Additionally, on April 3rd, Biomira announced that Alex McPherson, M.D., Ph.D. will step down as the Company's President and Chief Executive Officer following the Annual General Meeting scheduled for May 17, 2006. The Board has initiated a search process for Dr. McPherson's successor. An interim succession plan has been put in place, should it be necessary.
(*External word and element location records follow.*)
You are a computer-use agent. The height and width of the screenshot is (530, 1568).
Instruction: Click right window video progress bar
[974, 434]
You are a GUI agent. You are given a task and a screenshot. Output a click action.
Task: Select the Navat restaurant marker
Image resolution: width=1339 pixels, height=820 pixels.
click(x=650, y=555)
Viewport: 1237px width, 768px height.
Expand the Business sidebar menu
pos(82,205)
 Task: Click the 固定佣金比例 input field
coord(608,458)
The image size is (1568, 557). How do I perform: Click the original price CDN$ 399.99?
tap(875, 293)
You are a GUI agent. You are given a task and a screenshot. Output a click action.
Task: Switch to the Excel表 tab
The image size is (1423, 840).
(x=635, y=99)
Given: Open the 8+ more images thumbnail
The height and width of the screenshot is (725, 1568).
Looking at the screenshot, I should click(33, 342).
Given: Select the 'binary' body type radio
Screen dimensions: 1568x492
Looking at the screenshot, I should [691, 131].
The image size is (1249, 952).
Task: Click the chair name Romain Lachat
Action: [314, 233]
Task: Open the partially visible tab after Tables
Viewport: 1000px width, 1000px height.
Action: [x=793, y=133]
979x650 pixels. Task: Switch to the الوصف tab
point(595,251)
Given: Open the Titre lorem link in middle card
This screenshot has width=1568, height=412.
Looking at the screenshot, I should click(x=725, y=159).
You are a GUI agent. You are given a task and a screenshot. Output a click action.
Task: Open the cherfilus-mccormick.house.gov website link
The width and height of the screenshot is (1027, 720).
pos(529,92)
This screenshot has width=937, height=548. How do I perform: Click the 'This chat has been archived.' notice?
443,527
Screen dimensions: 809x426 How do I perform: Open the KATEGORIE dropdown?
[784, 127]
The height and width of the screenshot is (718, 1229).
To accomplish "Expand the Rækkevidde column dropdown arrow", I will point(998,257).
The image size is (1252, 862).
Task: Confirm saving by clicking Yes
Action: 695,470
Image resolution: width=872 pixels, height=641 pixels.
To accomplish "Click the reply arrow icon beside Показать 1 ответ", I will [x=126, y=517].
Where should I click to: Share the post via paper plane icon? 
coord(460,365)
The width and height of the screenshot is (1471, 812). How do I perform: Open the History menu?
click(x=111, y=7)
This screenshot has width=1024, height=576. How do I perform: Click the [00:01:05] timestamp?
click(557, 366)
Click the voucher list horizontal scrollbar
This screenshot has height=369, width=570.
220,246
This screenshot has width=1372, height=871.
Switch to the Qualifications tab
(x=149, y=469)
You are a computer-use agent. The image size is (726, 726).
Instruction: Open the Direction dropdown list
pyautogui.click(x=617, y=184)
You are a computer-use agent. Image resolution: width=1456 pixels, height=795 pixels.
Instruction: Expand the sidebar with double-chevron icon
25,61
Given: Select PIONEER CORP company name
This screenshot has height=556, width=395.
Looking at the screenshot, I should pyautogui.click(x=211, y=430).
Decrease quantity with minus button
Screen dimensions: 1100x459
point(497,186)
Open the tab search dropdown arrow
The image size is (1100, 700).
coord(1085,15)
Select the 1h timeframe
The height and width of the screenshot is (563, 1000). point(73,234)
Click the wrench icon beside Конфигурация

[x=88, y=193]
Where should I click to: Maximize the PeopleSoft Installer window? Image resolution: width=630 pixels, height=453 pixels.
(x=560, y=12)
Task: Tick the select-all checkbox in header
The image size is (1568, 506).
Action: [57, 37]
"Our recently revised arrangements, pursuant to the letter of intent, with Merck KGaA was a significant and positive development for the progress of Stimuvax(R), for patients and for the future of Biomira," said Dr. Alex McPherson, M.D., Ph.D., President and CEO of Biomira. "Not only does Biomira retain upside potential from a successful product candidate, but our risk is greatly reduced. The revised arrangement, along with the U.S. $16.07 million, before issue costs, we raised earlier this year, should provide sufficient funding as we now focus on developing our follow-on vaccine, BGLP40, and on building our pipeline. This is an exciting time in the evolution of Biomira, as the Company seeks a next generation of leadership to focus on new growth opportunities."
Financial Update
Financial results for the three months ended March 31, 2006 reflect a consolidated net loss from operations of $5.8 million or $0.07 per share compared to $4.4 million or $0.06 per share for the same period in 2005. The increased net loss of $1.4 million in 2006 arises from lower revenues of $0.4 million and lower investment and other income of $0.2 million, combined with increases in research and development expenditures of $0.4 million and general and administrative expenses of $0.4 million. The increase in expenses primarily relates to workforce reduction costs of $1.4 million partially offset by decreased clinical expenditures in anticipation of finalizing the amendments to the agreements governing the collaboration with Merck for Stimuvax(R).
In January 2006, Biomira raised U.S. $16.07 million (CDN. $18.4
million), before issue costs, by issuing 10,572,368 units, each unit consisting of one common share and 0.25 of a warrant, at an issue price of U.S. $1.52. Each warrant entitles the holder thereof to purchase one common share of the Company at an exercise price of U.S. $2.50. The warrants have a 42 month term and a no-exercise period of six months.
As at March 31, 2006, Biomira's cash and cash equivalents and short-term investments were $33.8 million compared to $21.4 million at the end of 2005, an increase of $12.4 million or 58%.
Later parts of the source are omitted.